Mendez Villanueva appeared opposite Gustavo Tapia Rodriguez — the alleged ringleader accused of shooting Jill Sundberg 13 times in the back of the head and leaving her for dead in a frozen parking lot off the old Vantage highway.
After being placed under oath, however, Mendez Villanueva told the presiding judge and 12-person jury that he could not remember much of anything of the night Sundberg died or proceeding interviews with investigators over the course of two years.
At one moment, Mendez Villanueva told prosecutors he had never possessed drugs, seconds after saying he had been smoking crystal meth the night of Sundberg’s murder. Though Mendez Villanueva told prosecutors that he clearly remembered attaching the sign to her, he also told prosecutors that he did not know who Sundberg was, who killed her or where she was killed.
This contradicted statements given to law enforcement by Mendez Villanueva after he was arrested in connection with Sundberg’s death, statements that Mendez Villanueva said he could not recall but which he insisted nonetheless were lies.
“I spoke because I was desperate,” Mendez Villanueva told the court through his Spanish-language interpreter. In response to questions from the defense attorney, Mendez Villanueva explained that he thought he would be released if he told officers what they wanted to hear.
But, by and large, Mendez Villanueva was no more cooperative with the defense, which represents Tapia Rodriguez. Mendez Villanueva was unable to recall almost any details of conversations he had with the defense’s investigator in Oct. 2018, just over three months ago, except for a single detail — he remembered telling the investigator that he had lied when he told police that Tapia Rodriguez was the murderer.
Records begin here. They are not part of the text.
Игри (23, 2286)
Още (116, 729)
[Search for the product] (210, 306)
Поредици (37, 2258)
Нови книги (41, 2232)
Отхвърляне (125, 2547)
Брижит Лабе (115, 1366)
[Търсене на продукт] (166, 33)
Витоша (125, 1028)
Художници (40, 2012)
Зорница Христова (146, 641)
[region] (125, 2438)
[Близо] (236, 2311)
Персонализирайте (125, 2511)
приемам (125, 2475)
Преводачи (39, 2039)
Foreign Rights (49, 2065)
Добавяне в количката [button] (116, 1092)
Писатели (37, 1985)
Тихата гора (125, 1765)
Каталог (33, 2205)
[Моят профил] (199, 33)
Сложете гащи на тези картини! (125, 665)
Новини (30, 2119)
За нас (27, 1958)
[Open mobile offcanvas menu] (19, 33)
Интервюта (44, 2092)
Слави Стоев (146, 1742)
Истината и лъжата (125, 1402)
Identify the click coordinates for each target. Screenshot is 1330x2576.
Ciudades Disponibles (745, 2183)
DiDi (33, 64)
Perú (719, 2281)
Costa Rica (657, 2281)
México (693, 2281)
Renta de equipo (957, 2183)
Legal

Mendez Villanueva responded “I don’t remember” through his interpreter dozens of times during his testimony Monday. So egregious was the co-defendant’s lack of memory that presiding Judge John Antosz — out of earshot of the jury — told the prosecutor and defense attorney that it was within his authority to tell the jury to consider Mendez Villanueva’s testimony a false statement, though he did not immediately make that decision.
Mendez Villanueva is currently serving an 18-year prison sentence as a result of his guilty plea, after which he will be deported. Mendez Villanueva, fellow co-defendant Albarran Verona and Tapia Rodriguez are all in the country illegally, according to law enforcement, and will consequently be deported at the end of legal proceedings.